Family members need to grieve, to acknowledge that this is a loss. I remember one daughter who started calling her mother by her first name. "Well, Betty, how are you today?" And it's a very different conversation. If you're able to do that, you're still able to connect, maybe not as mother and daughter, but you still are able to connect.
The patient is not trying to be hurtful. It's not personal; it's just where their mind is right now. Sometimes, if you show the patient a picture from earlier in life, they recognize the people. A patient may remember their spouse from a wedding picture, but not recognize their spouse when the person is in the room. Patients can also go back and forth between moments of lucidity.
It sounds like what works for one patient may not work for another patient. How do you adjust?

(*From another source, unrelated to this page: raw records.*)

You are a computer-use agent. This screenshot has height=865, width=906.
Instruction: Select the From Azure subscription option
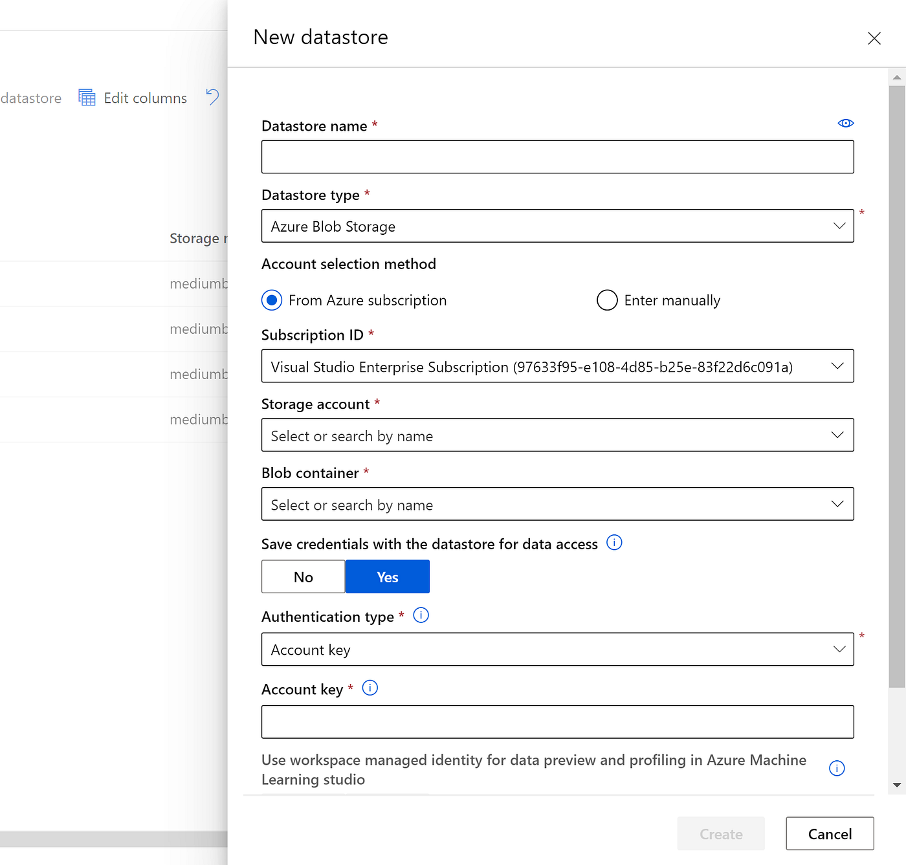[x=272, y=300]
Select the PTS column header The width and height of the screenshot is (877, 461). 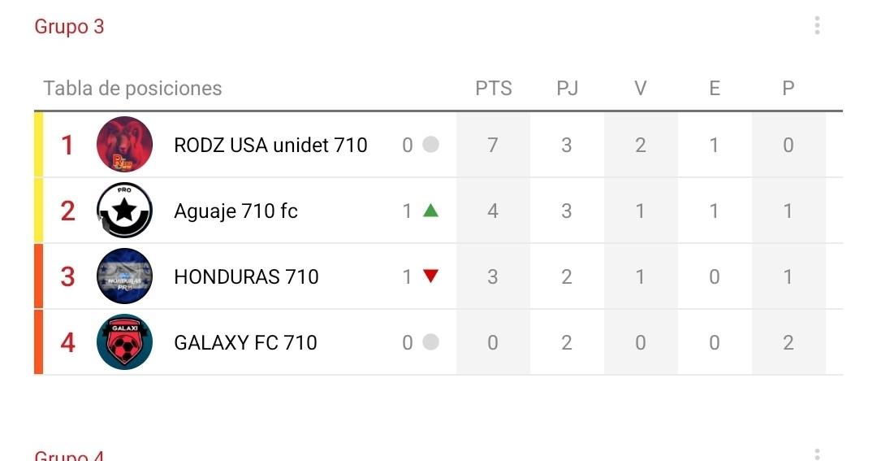493,89
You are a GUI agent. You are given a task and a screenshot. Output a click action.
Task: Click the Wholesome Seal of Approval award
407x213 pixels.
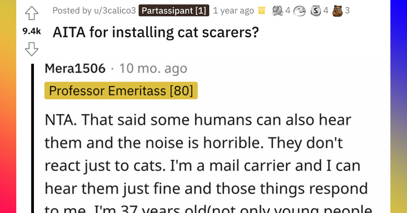click(300, 11)
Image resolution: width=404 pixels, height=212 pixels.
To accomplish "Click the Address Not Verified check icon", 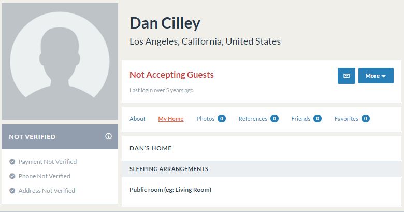I will pyautogui.click(x=12, y=191).
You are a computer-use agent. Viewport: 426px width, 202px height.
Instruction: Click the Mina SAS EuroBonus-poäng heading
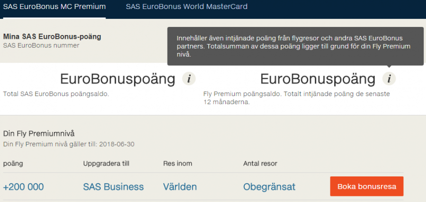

I try to determine what's important to the individual. I had a patient who used to work in a pizzeria, she ran a restaurant for most of her career. When she would get anxious she'd go back and forth from the nurses station to the common room taking pizza orders. She'd walk up to the nurses station, to the counter, and ask if the pizzas were ready.
If you asked her, "Did you work in a restaurant?" she'd tell you, "I'm working right now."
"Oh, you know what? You are. Is it time for your break? Can you sit down and talk to me?"
She might respond, "Oh, I don't know about that, I have all these customers."
She would have the entire common room convinced they were having pizza that night for dinner, which was funny for the rest of us, and also a difficult thing to explain when dinner came and it wasn't pizza!
For her, it was obvious that (work) gave her meaning and purpose, and it gave us something to talk about: "What did you like about working in the restaurant? Was it a family restaurant?"
I got her backstory about coming from a long line of strong women, about how her father died in a war and how both her mother and then she made money to support their kids. Patients can still tell you who they are, if not verbally, then in their actions.
How do you connect that to the spiritual care you're providing?
For me, it's about the dignity of the person and focusing on the fact that they are a person with a history, a family, meaning and purpose in this world. The spiritual care is to take the time to get to know who that person is. What is it that's important to them? What has given them meaning in life? And then to be able to share that information with the rest of the staff, in patients' medical records, in staff meetings and in interdisciplinary teamwork, so we all see them as a person with a story. I want to give that personhood, that sense of self, back to them.